Comment sortir de cette situation, en évitant le double piège d’une escalade sécuritaire et d’une flambée de violences d’une telle gravité ? Rappelons d’abord que l’apprentissage de la République reste une expérience sensible. Parce que le policier est l’incarnation de l’Etat, les abus de la force policière et les humiliations, expérimentés par une partie de la jeunesse, détruisent le sentiment d’appartenance à la communauté nationale.
Amalgame entre immigration, assistanat et insécurité
Ensuite, ces événements ne participent d’aucune fatalité. Le rapport 2022 de la Commission nationale consultative des droits de l’Homme (CNCDH) relatif à la lutte contre le racisme, l’antisémitisme et la xénophobie éclaire les mécaniques d’accumulation et d’explosion qui font notre actualité. Ce rapport analyse les conséquences des campagnes électorales de 2022, de la fabrique de discours xénophobes, et, singulièrement, de l’entrée à l’Assemblée nationale d’un groupe revendiquant la préférence nationale. Comment l’expliquer alors que les tendances de fond attestent d’une progression régulière de la tolérance vis-à-vis de la différence, de l’« autre » ?
Ce rejet de l’« autre » comme paradigme a eu ses stratèges, ses promoteurs et ses relais. Il s’est opéré au détriment de la qualité des débats, en recourant de plus en plus à des mésusages de la statistique, à la répétition de préjugés et de mensonges purs et simples. La CNCDH souligne ainsi qu’« on voit émerger un contre-modèle de la démocratie, faisant fi de l’éthique politique, du débat contradictoire et de la validation documentée de ses contenus ».

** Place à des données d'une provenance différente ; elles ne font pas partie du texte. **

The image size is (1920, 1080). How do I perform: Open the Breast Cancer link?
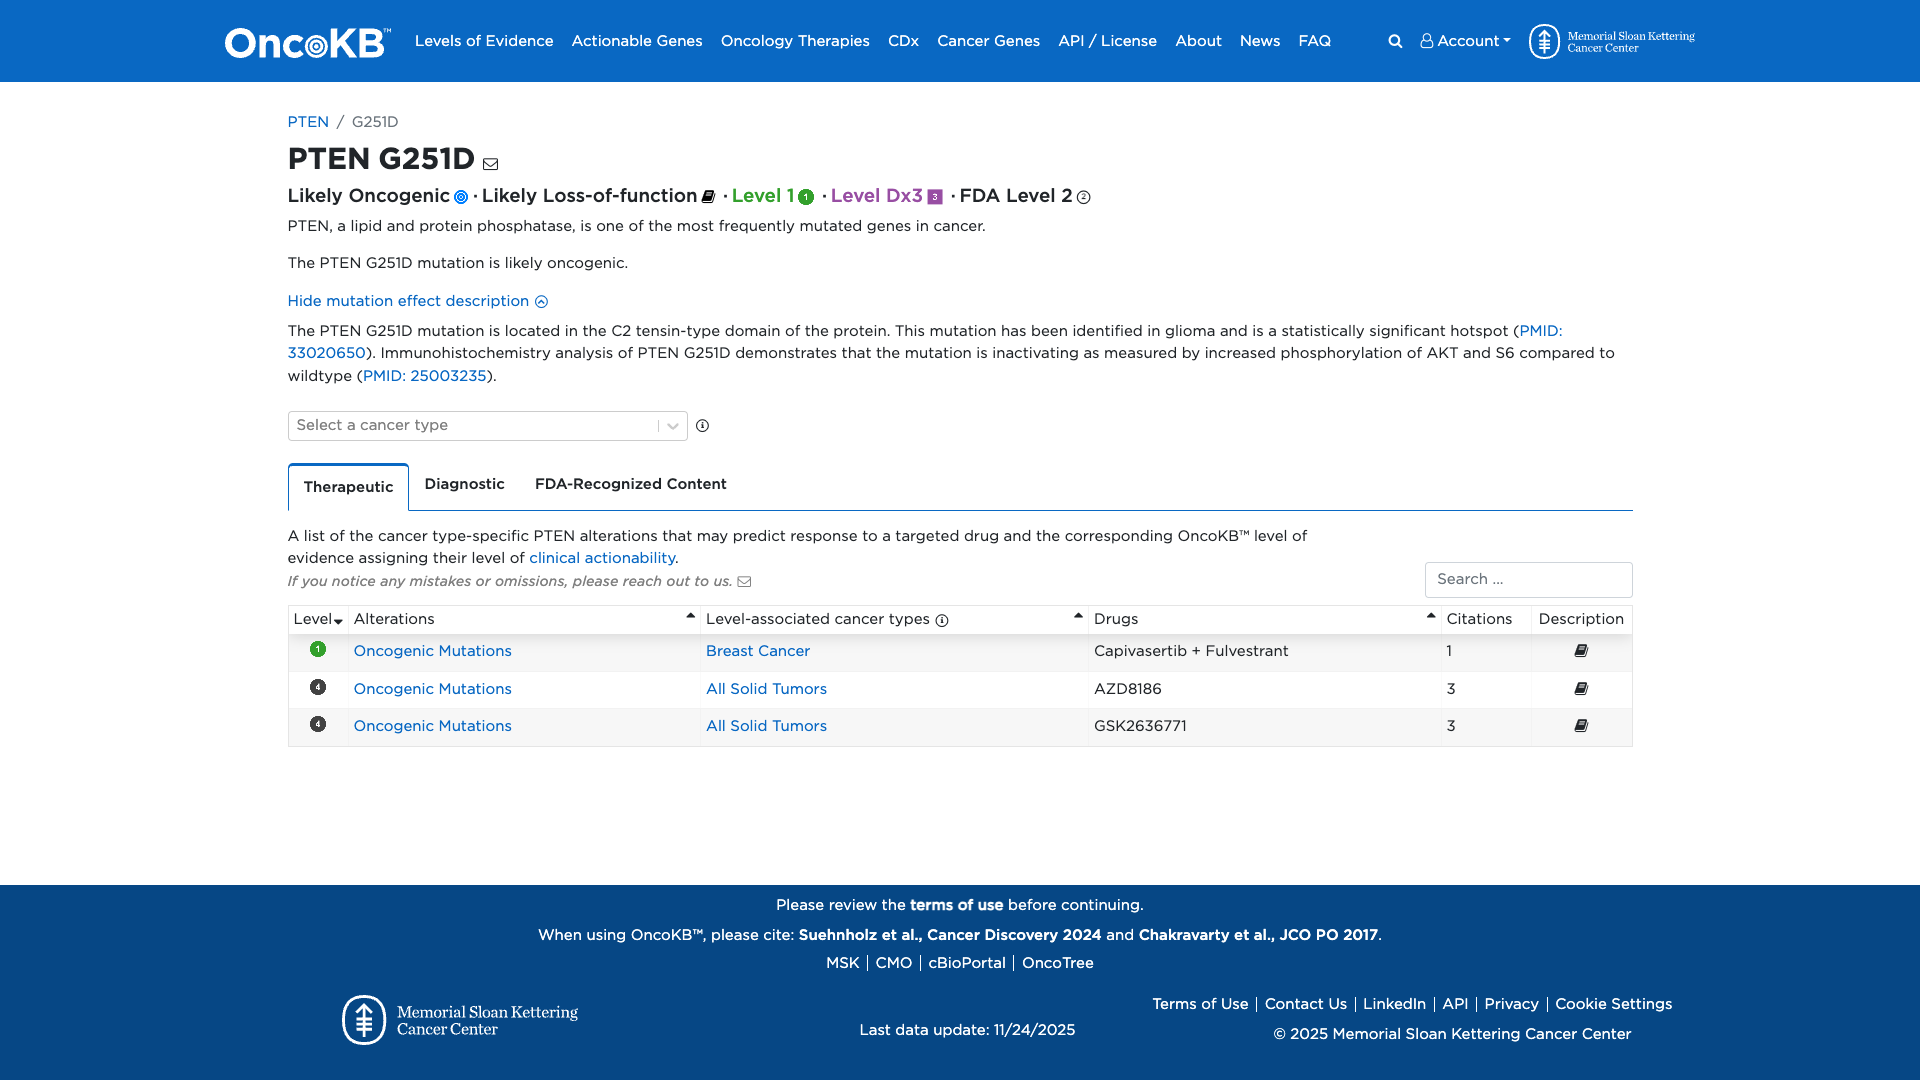(x=757, y=651)
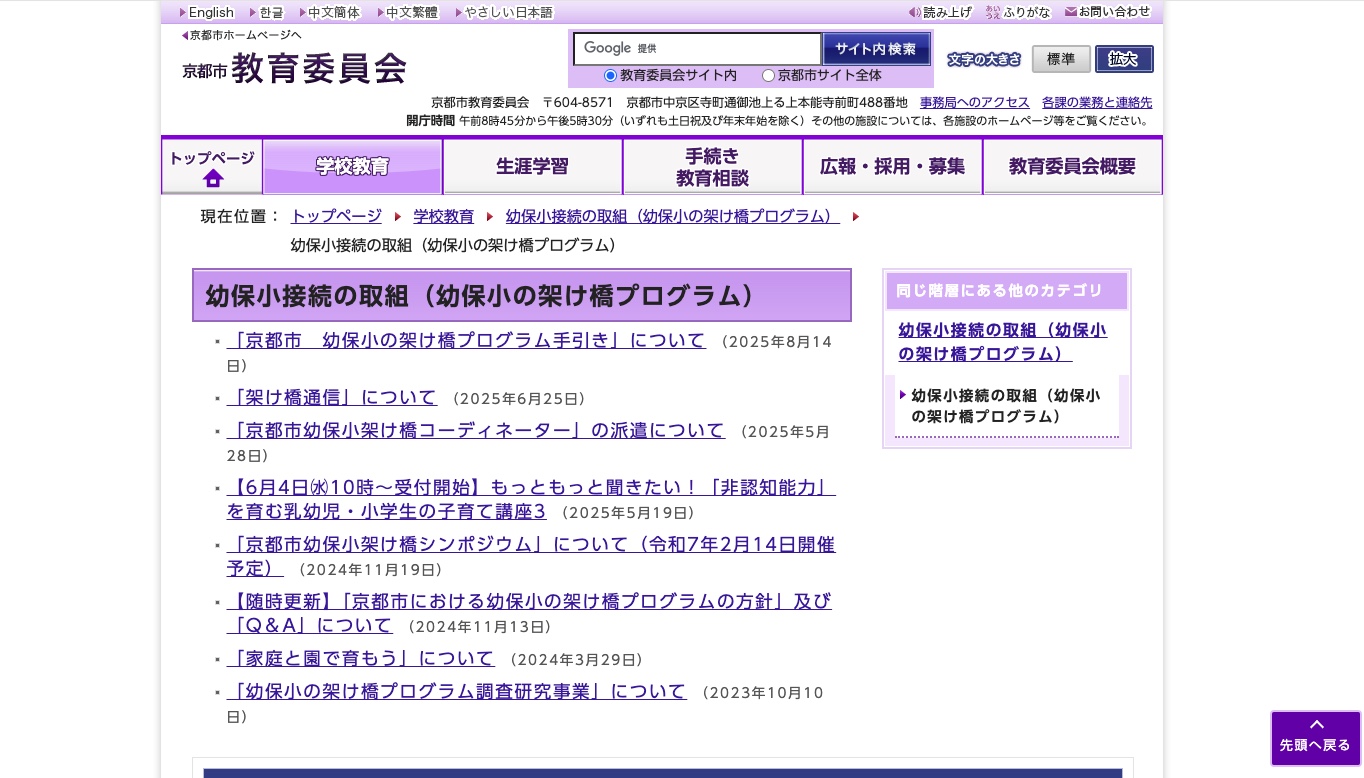This screenshot has width=1364, height=778.
Task: Click the upward chevron on 先頭へ戻る button
Action: point(1316,725)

Résultat : une stigmatisation de populations ciblées au service de stratégies politiques et électorales, qui nuisent à la cohésion sociale en légitimant des comportements discriminatoires et racistes. Et surtout, un déni de leurs droits. Entre le fantasme du « grand remplacement » et les alarmes sur les « appels d’air », les préjugés ont eu un puissant écho dans la société. Le baromètre de la CNCDH enregistre une hausse de 7 à 8 points de l’amalgame entre immigration, assistanat et insécurité.
L’extrême droite parvient ainsi à opérer de véritables coups de force, comme à Callac (Côtes-d’Armor) ou à Saint-Brevin-les-Pins (Loire-Atlantique) contre l’accueil de demandeurs d’asile, et à « faire politique » avec le racisme et l’antisémitisme. Pourtant, cette même année, l’élan populaire à l’égard des exilés ukrainiens témoigne de la capacité à la solidarité, dès lors que les conditions politiques en sont créées.
L’escalade répressive ne réglera rien
Après le coup de feu mortel à Nanterre (Hauts-de-Seine), l’accumulation se fait explosion, nourrissant un cycle de violences, de représentations biaisées, clivantes, au service d’un récit formaté pour créer « le mirage d’une histoire simple et limpide dans ses leçons, voire prédictive », selon les termes de la sémiologue Cécile Alduy.
Face à l’échec des politiques publiques en direction de la jeunesse et des quartiers populaires, l’escalade répressive dans laquelle le gouvernement semble placer ses espoirs ne réglera rien. Les sanctions ciblant des familles et des quartiers déjà largement démunis ne sauraient être la solution.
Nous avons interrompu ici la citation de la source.